What this task involves
The answer must be the lines from the one that holds "Click the Uložit jako button" through the final line of the data, copied exactly, with no pictures.

Dataset records

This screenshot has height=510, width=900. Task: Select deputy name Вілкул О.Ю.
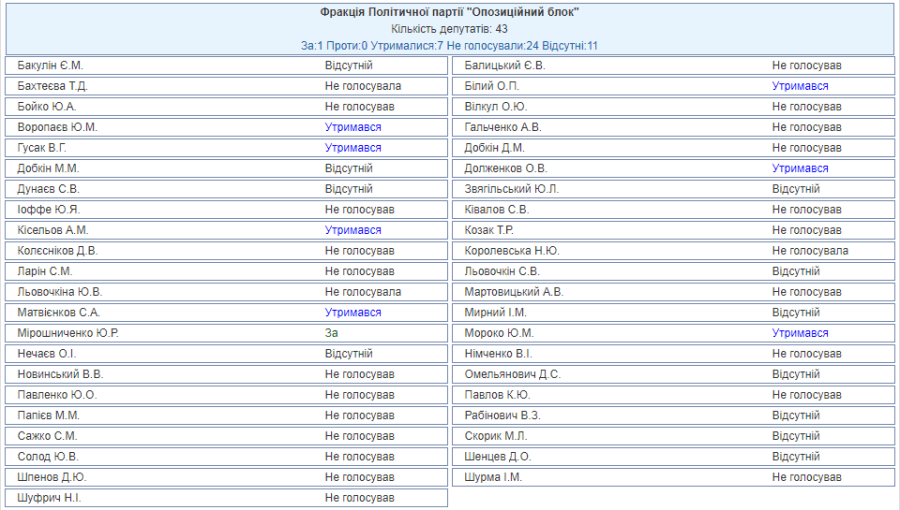[x=496, y=107]
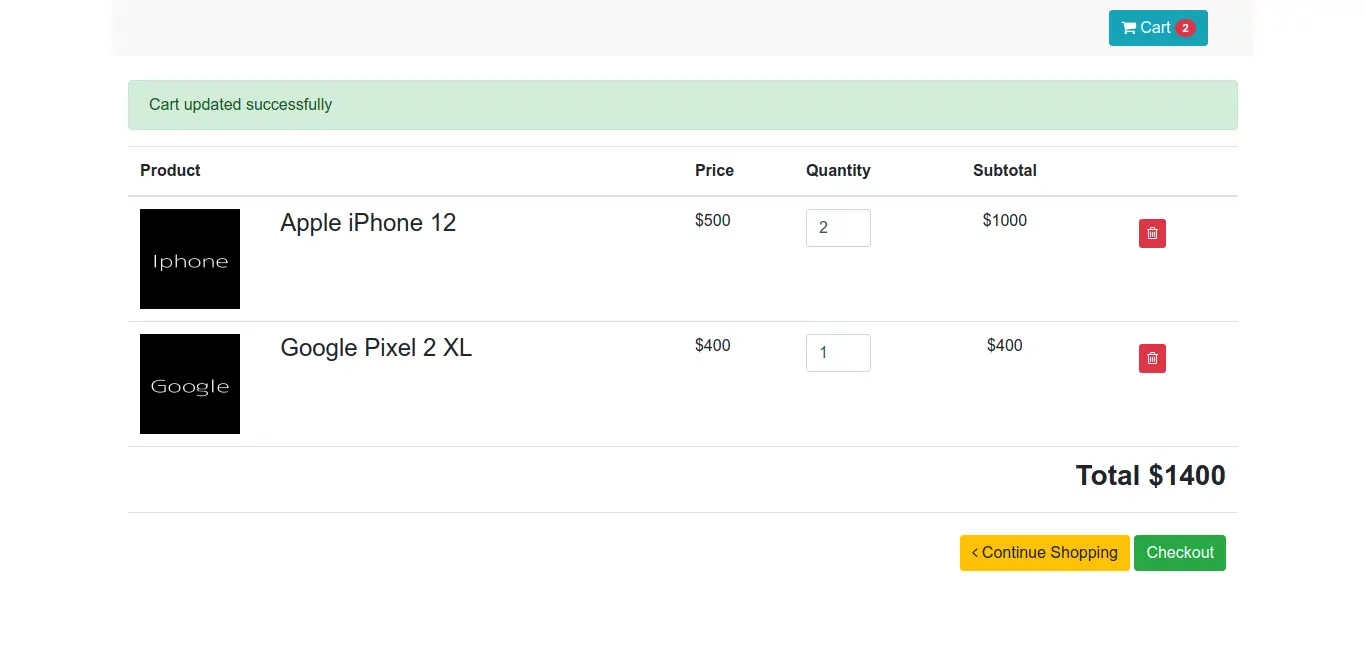This screenshot has height=669, width=1366.
Task: Go back via Continue Shopping button
Action: pyautogui.click(x=1044, y=553)
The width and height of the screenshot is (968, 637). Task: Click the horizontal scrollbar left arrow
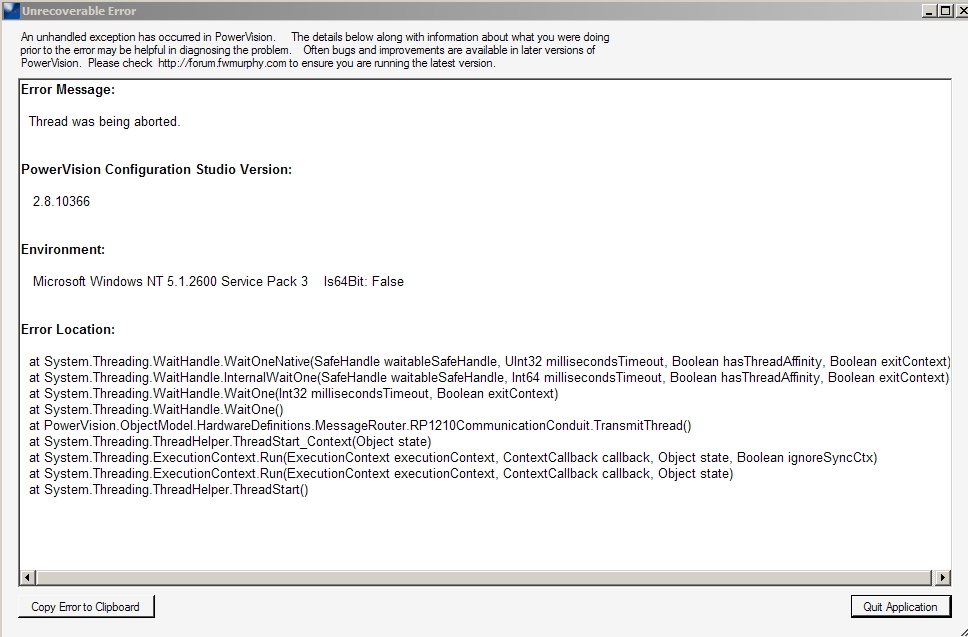28,577
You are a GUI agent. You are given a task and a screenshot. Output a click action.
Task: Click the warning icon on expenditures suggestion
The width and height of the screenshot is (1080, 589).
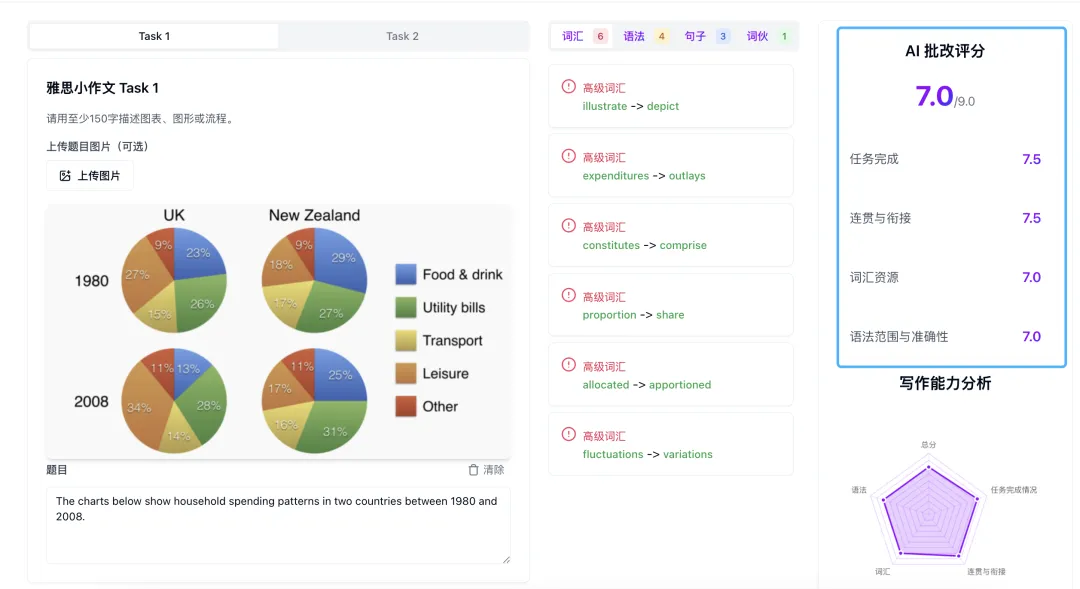click(569, 157)
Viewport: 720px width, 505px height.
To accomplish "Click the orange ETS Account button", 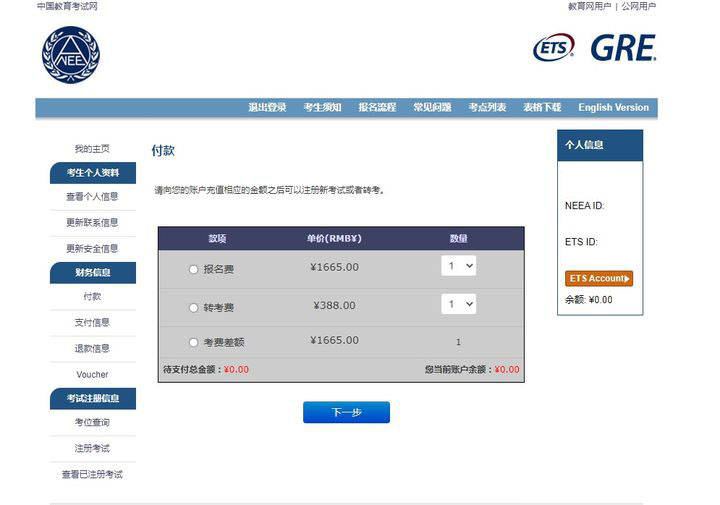I will pos(599,278).
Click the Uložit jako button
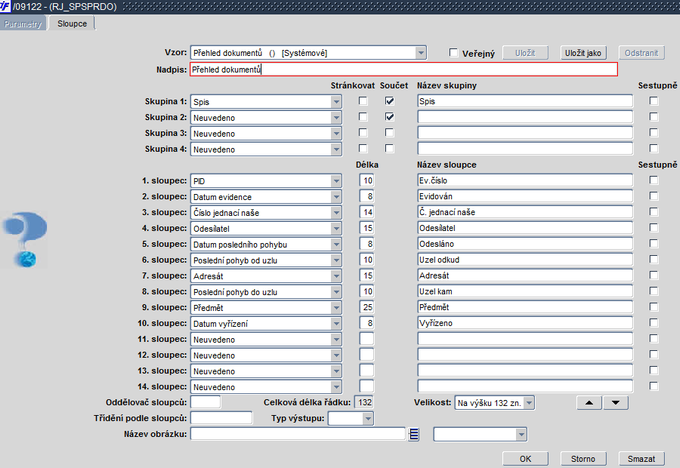Image resolution: width=680 pixels, height=468 pixels. tap(584, 52)
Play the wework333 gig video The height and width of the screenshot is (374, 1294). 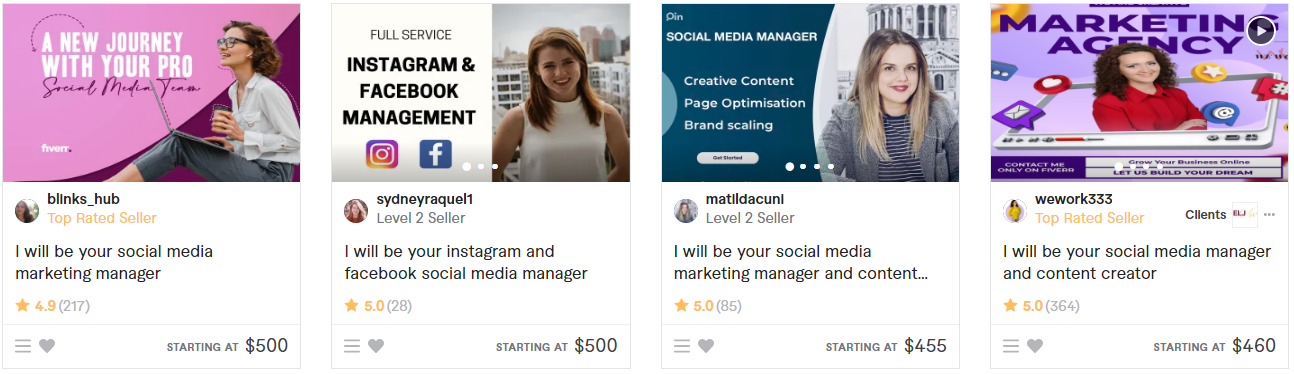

Exercise answer
Click the Uložit jako button
Image resolution: width=680 pixels, height=468 pixels. tap(584, 52)
Play the wework333 gig video The height and width of the screenshot is (374, 1294). 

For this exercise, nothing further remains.